Ben Coles treats his Welsh Black Cattle like his children.
"I take pride in what I do and my animals aren't dealt with anyone else other than myself on foot," he said.
"I don't use the dogs, whips, diggers, bikes or quads.
"They're as stress free as possible."
It's the Camden Haven farmer's goal to get the breed off the critical list in Australia.
"They are an awesome breed of cattle as they are quiet, I can hand feed them and they have great maternal instincts."
Mr Coles' Logans Crossing farm, Meander is the furthest north registered breeding location of Welsh Black Cattle in Australia, with the next nearest location on the south coast of the state.
"We thought we'd be different up here, as we're sub tropical and after doing research on the cattle we found they're very adaptable," he said.
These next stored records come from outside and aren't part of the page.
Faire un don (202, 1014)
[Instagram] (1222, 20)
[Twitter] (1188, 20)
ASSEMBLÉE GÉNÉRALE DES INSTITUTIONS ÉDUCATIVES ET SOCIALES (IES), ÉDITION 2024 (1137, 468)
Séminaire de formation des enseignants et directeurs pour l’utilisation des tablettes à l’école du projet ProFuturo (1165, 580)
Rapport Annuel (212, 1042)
Mr Coles said a lot of Australian farmers are not aware of the breed, which originated in the hills and mountains of Wales.
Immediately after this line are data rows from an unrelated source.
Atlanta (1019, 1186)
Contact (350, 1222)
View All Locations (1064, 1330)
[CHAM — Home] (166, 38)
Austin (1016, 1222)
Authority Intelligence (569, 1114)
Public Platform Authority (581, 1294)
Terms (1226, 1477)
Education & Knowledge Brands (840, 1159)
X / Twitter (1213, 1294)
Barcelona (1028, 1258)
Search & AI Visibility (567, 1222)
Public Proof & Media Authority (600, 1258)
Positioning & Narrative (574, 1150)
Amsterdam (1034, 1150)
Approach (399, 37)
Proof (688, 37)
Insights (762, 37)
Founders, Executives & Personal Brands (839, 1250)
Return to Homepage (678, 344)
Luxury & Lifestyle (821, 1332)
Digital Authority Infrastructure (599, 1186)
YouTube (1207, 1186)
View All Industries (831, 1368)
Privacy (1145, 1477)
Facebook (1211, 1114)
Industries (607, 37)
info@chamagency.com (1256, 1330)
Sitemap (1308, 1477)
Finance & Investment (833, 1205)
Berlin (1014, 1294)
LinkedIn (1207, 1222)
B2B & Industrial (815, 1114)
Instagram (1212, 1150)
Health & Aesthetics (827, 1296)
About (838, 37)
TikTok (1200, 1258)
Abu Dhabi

"They are part of the Rare Breeds Trust of Australia, which means they are listed as critical," he said.
Welsh Blacks as the name suggests are a native British breed from the mountain and hill country of Wales and are descended from the cattle of pre-Roman Britain.
Mr Coles said they have been genetically untouched for 500 to 600 years, are dual purpose and can easily fatten on grass and thrive on winter pastures that other cattle would not eat. He looked for cattle he could work easily by himself and the Welsh Blacks are noted for their temperament and their maternal traits.
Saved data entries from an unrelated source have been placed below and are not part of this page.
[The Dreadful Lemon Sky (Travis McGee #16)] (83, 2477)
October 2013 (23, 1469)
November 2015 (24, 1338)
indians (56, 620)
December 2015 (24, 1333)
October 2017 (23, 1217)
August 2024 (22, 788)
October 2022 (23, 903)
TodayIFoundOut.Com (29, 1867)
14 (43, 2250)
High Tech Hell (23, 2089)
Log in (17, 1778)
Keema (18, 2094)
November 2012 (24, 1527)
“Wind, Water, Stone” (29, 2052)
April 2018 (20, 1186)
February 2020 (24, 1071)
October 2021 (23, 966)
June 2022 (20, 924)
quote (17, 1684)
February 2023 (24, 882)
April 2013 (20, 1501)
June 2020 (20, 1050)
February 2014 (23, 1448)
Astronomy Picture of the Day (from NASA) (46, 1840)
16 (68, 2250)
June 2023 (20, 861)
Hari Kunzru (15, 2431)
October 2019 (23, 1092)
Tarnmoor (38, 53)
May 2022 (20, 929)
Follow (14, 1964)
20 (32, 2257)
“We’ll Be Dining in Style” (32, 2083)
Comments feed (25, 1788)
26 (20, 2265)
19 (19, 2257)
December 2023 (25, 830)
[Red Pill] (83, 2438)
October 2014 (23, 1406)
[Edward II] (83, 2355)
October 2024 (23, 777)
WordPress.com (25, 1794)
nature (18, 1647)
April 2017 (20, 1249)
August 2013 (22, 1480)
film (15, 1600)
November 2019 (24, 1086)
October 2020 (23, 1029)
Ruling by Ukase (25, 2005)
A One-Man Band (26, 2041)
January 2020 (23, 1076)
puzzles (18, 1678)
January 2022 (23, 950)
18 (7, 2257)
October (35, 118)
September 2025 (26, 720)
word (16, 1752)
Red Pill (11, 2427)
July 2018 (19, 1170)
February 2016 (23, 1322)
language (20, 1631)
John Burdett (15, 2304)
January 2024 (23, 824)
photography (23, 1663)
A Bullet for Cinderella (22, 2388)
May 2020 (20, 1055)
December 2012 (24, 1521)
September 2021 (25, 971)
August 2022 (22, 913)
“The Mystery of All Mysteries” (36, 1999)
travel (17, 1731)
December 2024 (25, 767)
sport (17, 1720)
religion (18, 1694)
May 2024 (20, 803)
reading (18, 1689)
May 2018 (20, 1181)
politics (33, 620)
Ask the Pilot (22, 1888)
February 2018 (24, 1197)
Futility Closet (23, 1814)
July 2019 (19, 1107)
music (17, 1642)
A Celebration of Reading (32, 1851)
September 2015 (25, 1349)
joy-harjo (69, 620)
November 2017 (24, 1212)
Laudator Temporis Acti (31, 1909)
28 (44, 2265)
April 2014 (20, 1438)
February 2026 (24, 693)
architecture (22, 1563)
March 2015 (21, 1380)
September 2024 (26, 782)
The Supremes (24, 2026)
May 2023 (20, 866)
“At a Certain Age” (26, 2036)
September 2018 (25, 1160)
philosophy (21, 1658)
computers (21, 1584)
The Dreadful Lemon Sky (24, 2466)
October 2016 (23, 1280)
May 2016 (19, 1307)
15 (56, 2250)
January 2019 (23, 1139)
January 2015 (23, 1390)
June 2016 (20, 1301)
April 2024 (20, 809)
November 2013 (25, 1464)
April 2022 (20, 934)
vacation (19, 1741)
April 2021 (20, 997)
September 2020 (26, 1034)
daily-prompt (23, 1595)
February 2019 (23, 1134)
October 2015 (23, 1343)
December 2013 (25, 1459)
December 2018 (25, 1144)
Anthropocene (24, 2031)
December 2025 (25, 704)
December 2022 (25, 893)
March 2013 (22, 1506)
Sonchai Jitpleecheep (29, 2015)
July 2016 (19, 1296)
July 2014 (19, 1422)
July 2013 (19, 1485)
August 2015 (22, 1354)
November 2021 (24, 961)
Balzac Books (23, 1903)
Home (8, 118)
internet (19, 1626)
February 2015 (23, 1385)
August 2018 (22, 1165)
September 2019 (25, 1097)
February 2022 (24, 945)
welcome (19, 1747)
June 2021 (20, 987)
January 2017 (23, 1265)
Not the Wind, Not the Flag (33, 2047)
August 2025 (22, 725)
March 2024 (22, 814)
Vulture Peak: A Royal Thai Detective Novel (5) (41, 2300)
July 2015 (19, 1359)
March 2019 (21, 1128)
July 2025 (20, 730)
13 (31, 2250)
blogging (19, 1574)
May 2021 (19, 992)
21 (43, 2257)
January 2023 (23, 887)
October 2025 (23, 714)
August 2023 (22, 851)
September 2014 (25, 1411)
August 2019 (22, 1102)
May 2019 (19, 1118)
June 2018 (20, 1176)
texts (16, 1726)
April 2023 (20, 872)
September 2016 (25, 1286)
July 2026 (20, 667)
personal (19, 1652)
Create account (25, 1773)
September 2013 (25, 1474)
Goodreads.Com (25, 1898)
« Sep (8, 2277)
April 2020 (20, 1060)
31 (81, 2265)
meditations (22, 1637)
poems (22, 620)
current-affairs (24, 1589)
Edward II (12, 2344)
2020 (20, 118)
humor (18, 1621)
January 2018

Mr Coles said there are less than 125 registered Welsh Black Cattle breeding females in the country and of those 40 are his.
Their original breeders came from Victoria and during the height of the drought further numbers were added from a breeder who run out of feed and water.
He also owns two working bulls and another two young bulls which will be sold as studs.
The farm sells cattle meat to local eateries in the region.
"It's a richer tasting meat, a leaner meat and it doesn't have a high fat content," he said.
"Even people who don't particularly like to eat meat have said they enjoy it."
Mr Coles is not a generational farmer and has had to learn a lot through his own research, and trial and error.
"I'm a medically retired police officer and my wife is a registered nurse," he said.
"I needed the break and I'm only just getting back to the point where I'm able to do a lot more."
He moved to the Logans Crossing property with his wife and three children 10 years ago.
"I bought my first six cattle from a woman at King Valley, Victoria and it was her father who brought the original cattle over to Australia from Wales," he said.
The Welsh Black Cattle are one of the least genetically modified breed of cattle in the world.
"They're pretty much the same as they were 600 years ago," Mr Coles said.
"They are still on par with size and weight of the Angus but they are shorter."
In case people think they are tiny cattle, Mr Coles said mature females range in weight from 500-700kg and bulls 800kg-1.2t. They are shorter than some breeds but make up their weight through their length of body.
However his hard work is paying off as about eight new calves have arrived since the start of spring.
"It's nice that we've contributed to the breed in the way we have," he said.
Low stress handling which involves only working the cattle on foot and using laneways to move them through their rotationally grazed paddocks and minimum inputs is basis of the cattle management at Meander.
"We aren't organic because we believe in vaccination and other treatments when necessary but we try to manage our farm on a sustainable regenerative basis," he said.
The next move in the farm's development and diversification was the building of a licensed boning room so they could market their beef direct to consumers. The Squeaky Gate Farm Shop in Kew stocks Meander Black Welsh meats and Murray's Craft Brewing at Shoal Bay is using the meat in their restaurant.
The farm, which also has accommodation, is described by Mr Coles as being the best thing for his mental health.